§ **WHAT YOU ARE ASKED TO DO**
Please print the entries below exactly, from the line with "You are a computer-use agent. The" through the line with "Viewport: 1204px width, 982px height.", including both of those lines and leaving out all others.

§ **INPUT**
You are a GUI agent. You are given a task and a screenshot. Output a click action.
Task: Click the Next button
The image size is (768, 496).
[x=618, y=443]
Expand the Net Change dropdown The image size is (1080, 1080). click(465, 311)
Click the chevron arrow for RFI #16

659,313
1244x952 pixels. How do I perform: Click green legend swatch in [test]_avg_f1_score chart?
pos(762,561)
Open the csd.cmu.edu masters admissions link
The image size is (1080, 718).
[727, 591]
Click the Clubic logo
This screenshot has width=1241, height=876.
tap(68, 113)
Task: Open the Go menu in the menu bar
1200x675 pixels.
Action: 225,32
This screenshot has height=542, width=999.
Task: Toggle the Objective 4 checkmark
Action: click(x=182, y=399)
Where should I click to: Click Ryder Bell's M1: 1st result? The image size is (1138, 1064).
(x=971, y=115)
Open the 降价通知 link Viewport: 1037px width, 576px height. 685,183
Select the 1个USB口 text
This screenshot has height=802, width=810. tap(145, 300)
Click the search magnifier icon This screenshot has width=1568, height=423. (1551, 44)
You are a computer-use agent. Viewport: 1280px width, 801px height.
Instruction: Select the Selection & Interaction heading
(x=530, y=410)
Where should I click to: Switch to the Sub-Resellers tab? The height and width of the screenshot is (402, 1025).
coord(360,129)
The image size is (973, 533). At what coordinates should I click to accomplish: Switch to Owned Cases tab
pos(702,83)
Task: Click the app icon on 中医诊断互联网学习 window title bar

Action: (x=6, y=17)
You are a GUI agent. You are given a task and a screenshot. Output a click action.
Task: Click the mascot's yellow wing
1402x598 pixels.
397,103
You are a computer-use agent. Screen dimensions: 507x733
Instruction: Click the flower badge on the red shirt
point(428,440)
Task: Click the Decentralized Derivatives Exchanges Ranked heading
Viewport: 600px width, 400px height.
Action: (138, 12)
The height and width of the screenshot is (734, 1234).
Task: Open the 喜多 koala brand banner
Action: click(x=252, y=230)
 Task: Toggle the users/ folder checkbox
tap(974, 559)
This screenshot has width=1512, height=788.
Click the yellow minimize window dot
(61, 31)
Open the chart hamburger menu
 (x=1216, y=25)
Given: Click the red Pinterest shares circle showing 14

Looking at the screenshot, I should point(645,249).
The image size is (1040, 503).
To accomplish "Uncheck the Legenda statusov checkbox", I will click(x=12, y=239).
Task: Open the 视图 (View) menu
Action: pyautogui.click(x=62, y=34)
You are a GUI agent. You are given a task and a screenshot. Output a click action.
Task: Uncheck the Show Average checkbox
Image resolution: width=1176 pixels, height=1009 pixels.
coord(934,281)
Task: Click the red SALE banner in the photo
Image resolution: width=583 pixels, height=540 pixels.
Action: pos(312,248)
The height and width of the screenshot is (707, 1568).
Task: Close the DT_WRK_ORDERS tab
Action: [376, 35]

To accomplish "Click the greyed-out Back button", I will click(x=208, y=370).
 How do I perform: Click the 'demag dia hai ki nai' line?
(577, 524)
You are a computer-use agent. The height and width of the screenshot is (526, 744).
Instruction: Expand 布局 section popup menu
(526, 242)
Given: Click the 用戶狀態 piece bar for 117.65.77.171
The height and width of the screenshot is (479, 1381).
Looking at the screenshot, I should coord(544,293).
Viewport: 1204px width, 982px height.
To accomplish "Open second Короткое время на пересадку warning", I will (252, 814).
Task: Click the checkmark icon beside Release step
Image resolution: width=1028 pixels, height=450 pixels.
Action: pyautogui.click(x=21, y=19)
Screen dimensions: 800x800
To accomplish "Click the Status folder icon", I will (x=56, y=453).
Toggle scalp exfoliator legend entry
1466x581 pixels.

§ **EXERCISE SOLUTION**
You are a computer-use agent. The height and width of the screenshot is (526, 744).
Instruction: Expand 布局 section popup menu
(526, 242)
Given: Click the 用戶狀態 piece bar for 117.65.77.171
The height and width of the screenshot is (479, 1381).
Looking at the screenshot, I should coord(544,293).
Viewport: 1204px width, 982px height.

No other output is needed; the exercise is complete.